Hey! I was wondering if anyone tried implementing ...
# ask-questions
b
Hey! I was wondering if anyone tried implementing Growthbook while using Varnish in front of the application server, whilst keeping the logic server side, I’m having trouble to conceptualise it.
f
Hi Robinero - That may be possible, but knowing when to update the cache would have to be figured out
alternatively, you can use our GrowthBook Proxy to achieve a similar effect
b
Hey Graham, the proxy acts as a Growthbook instance with a cached output, right? In my case the Varnish server would be in front of the application that’s going to be feature toggled, sort of like Fastly.
f
@happy-autumn-40938 any insights on how Robinero could do this? ^
h
I don't think the GrowthBook Proxy directly addresses this. Generally speaking though, you'd probably want to either set a short enough TTL that cache doesn't stay stale for too long, or rig up a cache
ban
or
purge
trigger on your Varnish server whenever features change. You could technically use a GrowthBook webhook to hit some sort of listener on your infrastructure (varnish server directly, lambda, etc) that would handle the cache purge.

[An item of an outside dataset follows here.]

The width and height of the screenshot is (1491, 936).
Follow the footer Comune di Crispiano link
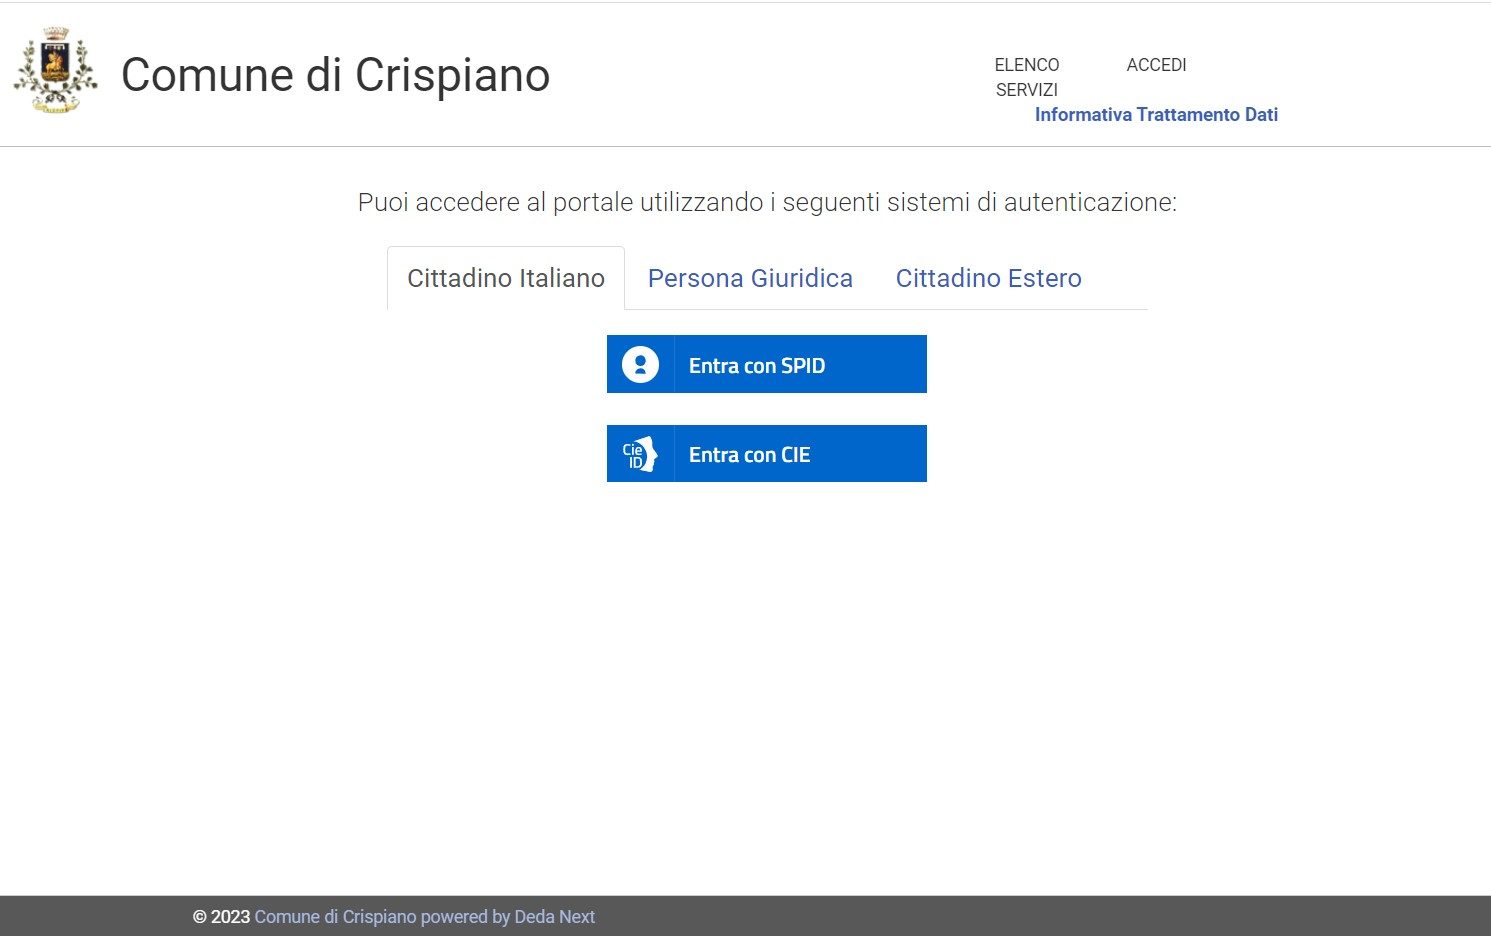coord(335,917)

One other option that is far more experimental would be installing a GB SDK in front of your cache server (like as a CDN / edge worker). We don't officially support this at the moment, but you may have some success here.
b
Hey, thanks for getting back to me! It’s not so much the ‘when will caches need to be purged’, but rather the ‘how does Varnish know which page to serve’, all the while keeping the flexibility GB provides. I’m leaning in the run a separate GB SDK direction, throw a unique ID at it, and let it return some flags to query on inside Varnish.
Gonna require a bit of tinkering, but might just be the way to go.